One’s a comeback story starring Edmonton's 38-year-old Nikolai Khabibulin, who, after a lackluster 2010-11 season and then a summer in which he spent 15 days in an Arizona jail on a driving-under-the-influence charge, was not expected to do great things this year.
The other is a tragicomedy featuring Philly's 31-year-old Ilya Bryzgalov, who spent his summer counting the zeros on his $51 million contract and being heralded as the next best Flyers goalie since Ron Hextall.
But, like any good piece of literature, these two tales have begun with a shocking plot twist: Bryzgalov's early-season performance has been a Broad Street bust, while Khabibulin has boomed in Oil Town.
GAA: 0.97 | SVP: 0.964
Bryzgalov, who showed signs of finding his game with Saturday's 24-save performance in a 5-1 victory against Carolina, spent much of the past week battling a crisis of confidence brought about by four-straight sub-par performances, including an implosion in relief of backup Sergei Bobrovsky in Thursday's stunning 9-8 losss to Winnipeg.
While Bryzgalov talked of "being lost in the woods" and having "zero confidence," it was painfully obvious that his self-diagnosed psychological issues stem from physical deficiencies in his game:
*Not tracking the puck. Simply, if you can't see it, you usually can't stop it. And Bryz has struggled lately at visually tracking the puck – whether it's peeking around screens, following goal-mouth passes or just following straight-on shots from the blade to his body.

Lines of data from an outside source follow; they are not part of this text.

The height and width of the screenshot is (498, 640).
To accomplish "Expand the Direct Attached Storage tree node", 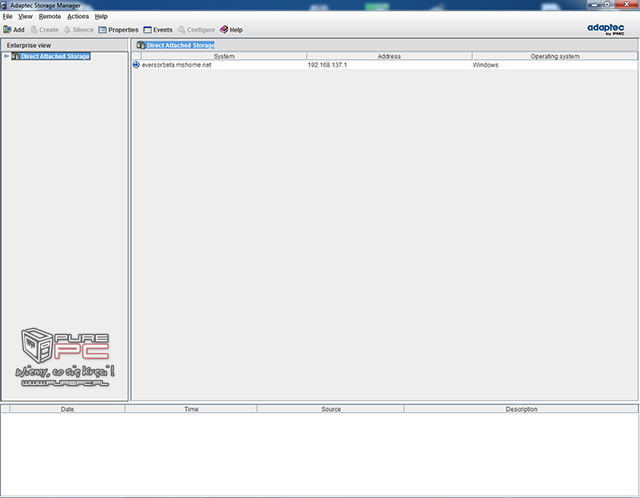I will click(x=6, y=56).
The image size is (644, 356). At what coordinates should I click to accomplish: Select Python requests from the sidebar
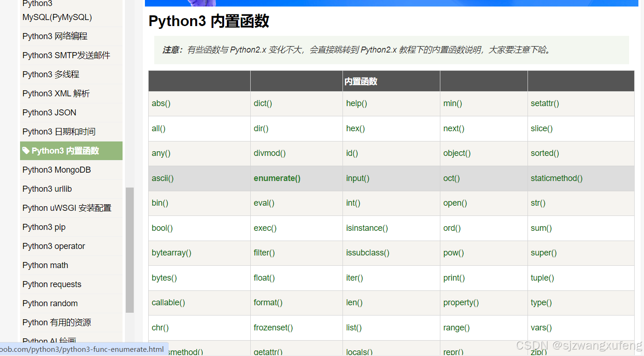tap(52, 284)
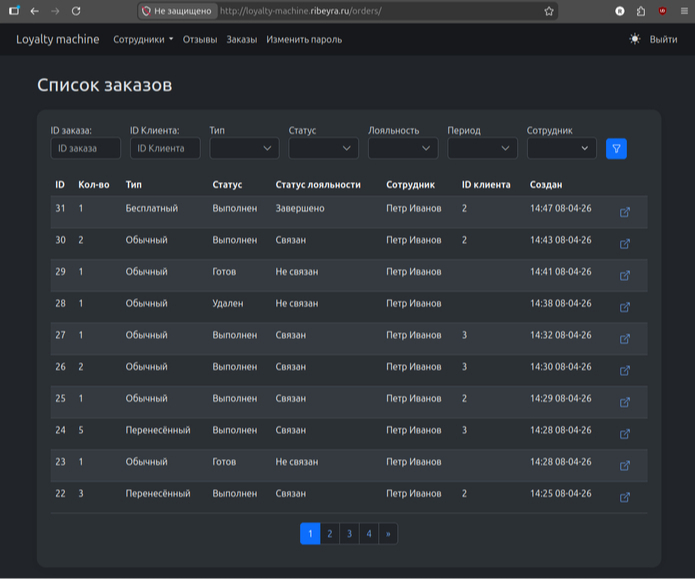The height and width of the screenshot is (579, 695).
Task: Go to pagination page 3
Action: pyautogui.click(x=349, y=534)
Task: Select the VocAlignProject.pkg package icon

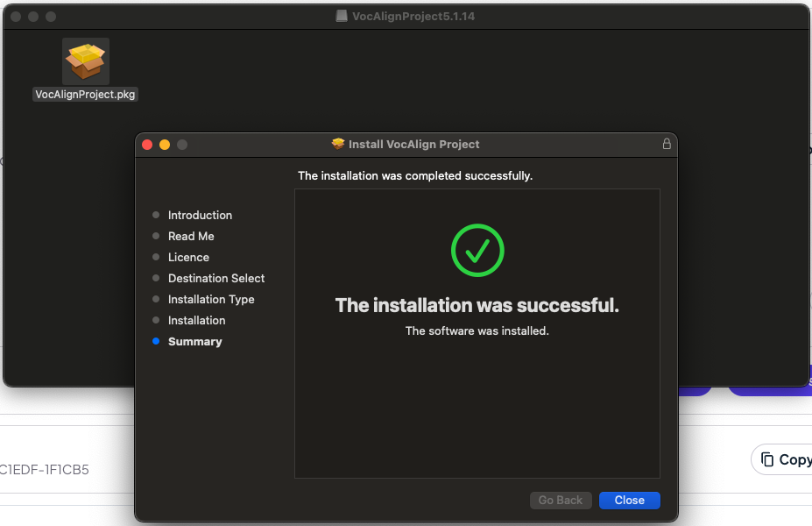Action: coord(85,61)
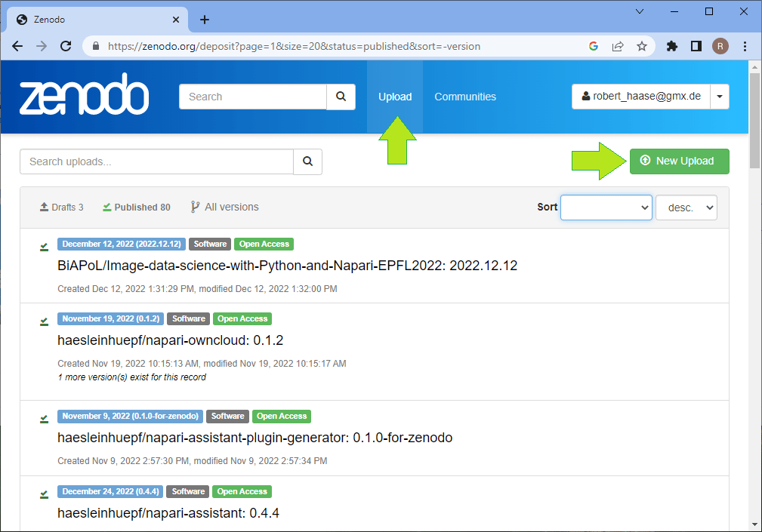Click the browser profile avatar icon

720,46
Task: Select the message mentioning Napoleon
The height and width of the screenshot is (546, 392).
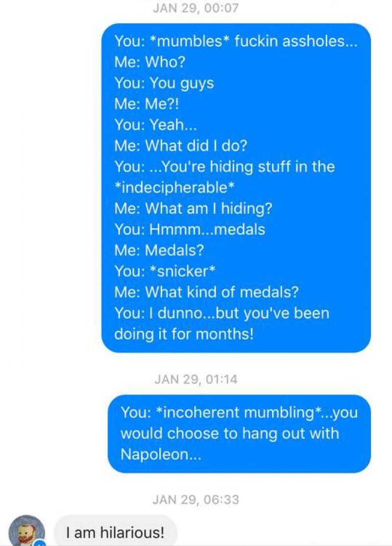Action: coord(239,434)
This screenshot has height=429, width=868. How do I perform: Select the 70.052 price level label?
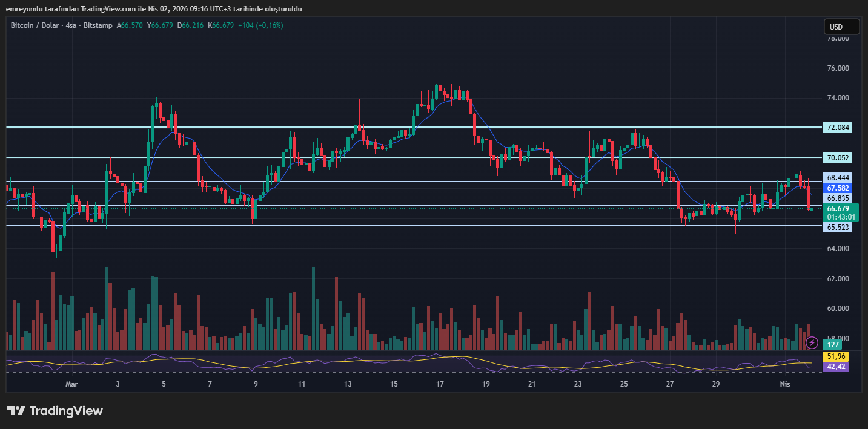(838, 158)
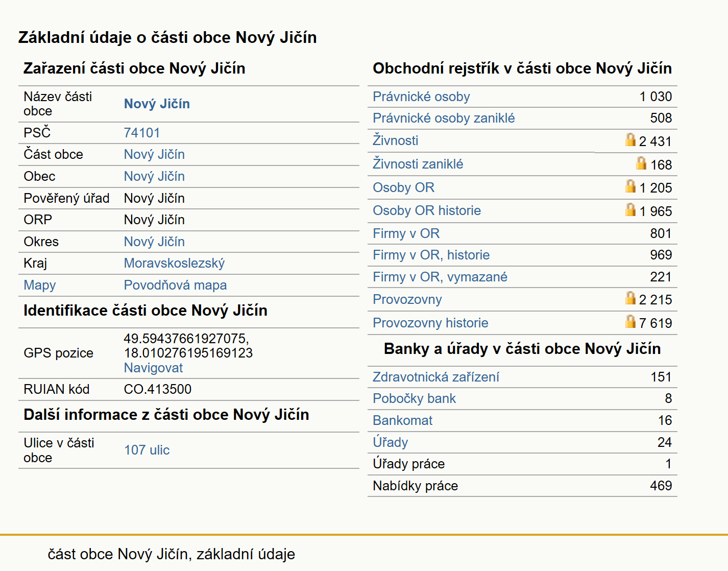Open the Právnické osoby link

421,97
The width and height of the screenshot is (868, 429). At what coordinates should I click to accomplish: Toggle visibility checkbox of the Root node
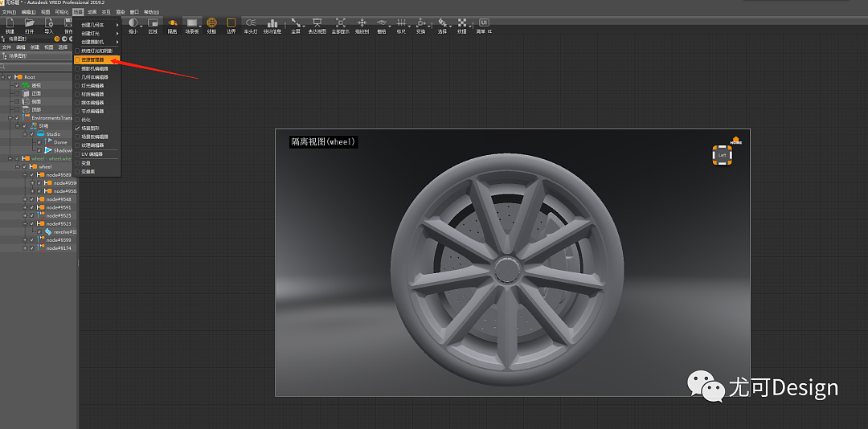coord(10,77)
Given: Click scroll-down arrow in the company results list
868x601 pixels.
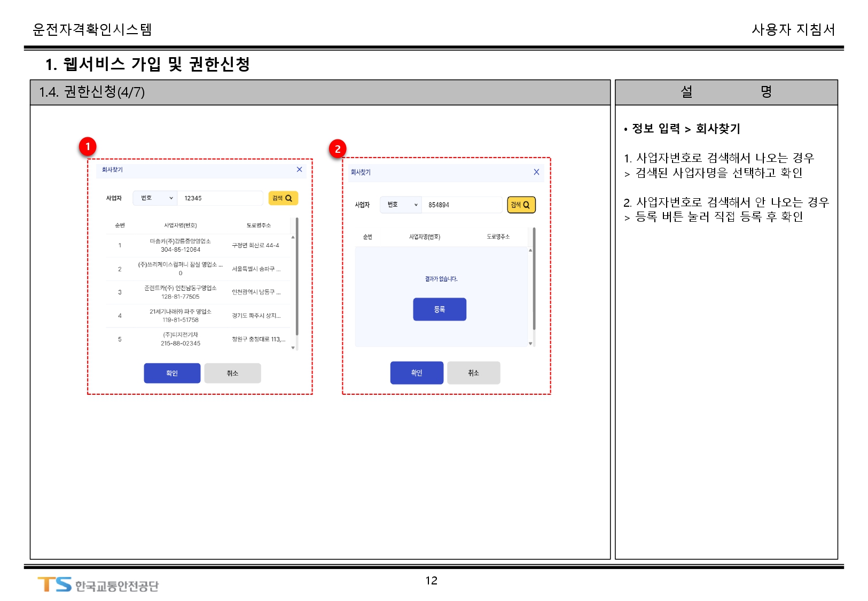Looking at the screenshot, I should (x=293, y=348).
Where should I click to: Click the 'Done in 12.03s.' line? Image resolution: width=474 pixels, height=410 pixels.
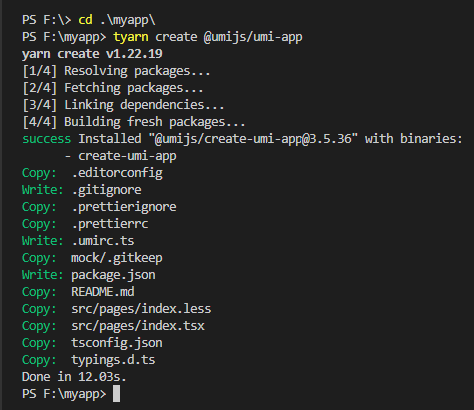click(x=74, y=377)
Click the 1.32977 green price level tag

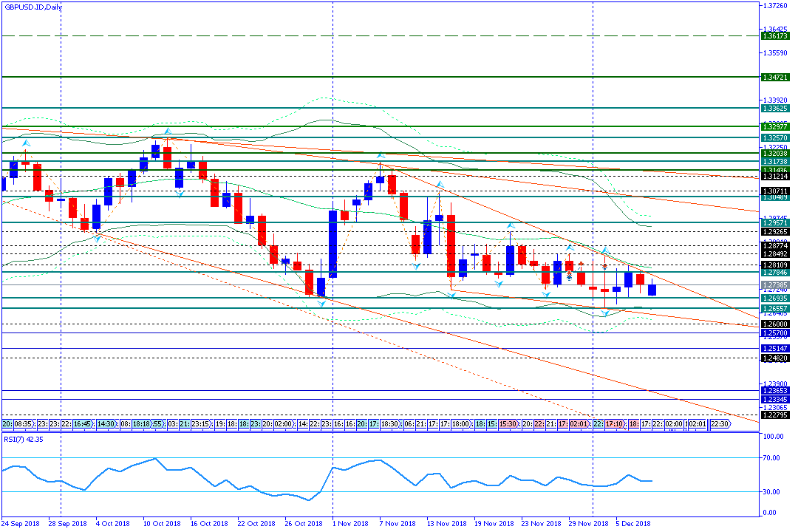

* Standing in sand. Bryzgalov is playing more like a bare-footed beach volleyball player than a sharp-bladed ice hockey goalie. On too many goals where he needs to move laterally to make the save, his feet are locked in place and thus he finds himself reaching with his feet rather than pushing to the play.
*Too many rebounds. Indeed, Bryzgalov is coughing up pucks on a too-regular basis. Pucks that he should control are popping from his glove, his pads, his body and creating goals or near-goal encounters of the sloppiest kind.
*Playing too deep. Rather than combating his slump by playing "big" at the top of his crease, he has slinked back into the blue too often before returning to a more aggressive mindset Saturday.
It's a different story in Edmonton.
GAA: 3.16 | SVP: 0.880
The Khabibulin success story goes back to him executing basic fundamentals, starting with him seeing -- or visually "tracking" -- the puck in a way that Bryzgalov has not done on a regular basis.
Philly's capable goalie coach Jeff Reese (who, coincidentally, coached Khabibulin when he won the Cup for Tampa Bay in 2004) might want to run his goalie through simple drills that will force Bryzgalov to keep his eyes on the puck. Quick passing back and forth around the goal mouth, screen set-up situations and rapid-fire shooting drills are among the possible solutions to get a goalie tracking the puck more effectively.
In goaltending, your body follows where your eyes go. By getting his puck-tracking skills back in order, the 6-foot-3 Bryzgalov can get back to moving and blocking and challenging in the same way Khabibulin has performed this season.
And, what if, even after drilling the fundamentals, Bryzgalov still falters and tells the media he is "terrible" and has "zero confidence" in himself? Then, it is time for Plan B: See a shrink.